Authors’ Response: Thank you very much for your good attention. It is defined in the paper. Please see the paper.

Comment # 2: Row 71:adaptive network-based fuzzy inference system (ANFIS) hasn’t been defined before. Please define it.

Authors’ Response: Thank you very much for your good comment. . It is defined in the paper. Please see the paper.

Reviewer 3 Report

The paper presents implementation oh Hilbert transforms for fault detection in smart grid. Following are my observations.

a.     Authors have not employed some data pre-processing techniques for smoothing data? If yes kindly demonstrate the applicability.
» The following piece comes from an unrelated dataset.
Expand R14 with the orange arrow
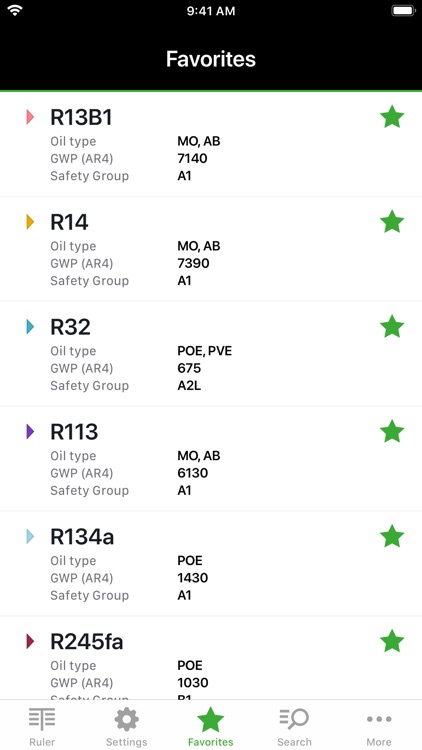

b.     Representation of the results are poor, the voltages and other parameters shall be demonstrated properly. For example authors can see following paper.

1.       Saxena, A. (2022). An efficient harmonic estimator design based on Augmented Crow Search Algorithm in noisy environment. Expert Systems with Applications194, 116470.
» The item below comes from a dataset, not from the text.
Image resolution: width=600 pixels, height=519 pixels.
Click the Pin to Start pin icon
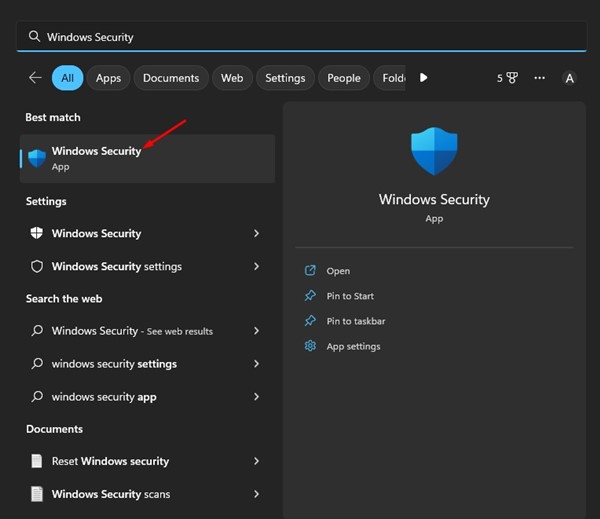[x=310, y=296]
c.      A supervised architecture may be evaluated on the basis of confusion values, Hence, it is required. Also what will be the implication of applying PCA or IDA in this case. How you will deal large data. Authors are encouraged to read the paper for confusion diagrams and scalability analysis.

2.       Saxena, A., Alshamrani, A. M., Alrasheedi, A. F., Alnowibet, K. A., & Mohamed, A. W. (2022). A Hybrid Approach Based on Principal Component Analysis for Power Quality Event Classification Using Support Vector Machines. Mathematics10(15), 2780.

d.     Table 7 should be explained in more lucid manner. Also the paper require lot of visualization of the data

Author Response

Reviewer # 3:

The paper presents implementation oh Hilbert transforms for fault detection in smart grid. Following are my observations.

Authors’ Response: Firstly, I would like to thank for your accurate attention and valuable recommendations. All your comments and suggestions have been thoroughly addressed to improve the quality of the paper; so the paper has been revised accordingly.

Comment # 1: Authors have not employed some data pre-processing techniques for smoothing data? If yes kindly demonstrate the applicability.

Authors’ Response: Thank you very much for your good comment. The singular value decomposition method is used to extract singular values to compute entropy of the IMF as feature. This section is added to the paper with description. Please see the paper.

Comment # 2: Representation of the results are poor, the voltages and other parameters shall be demonstrated properly. For example authors can see following paper.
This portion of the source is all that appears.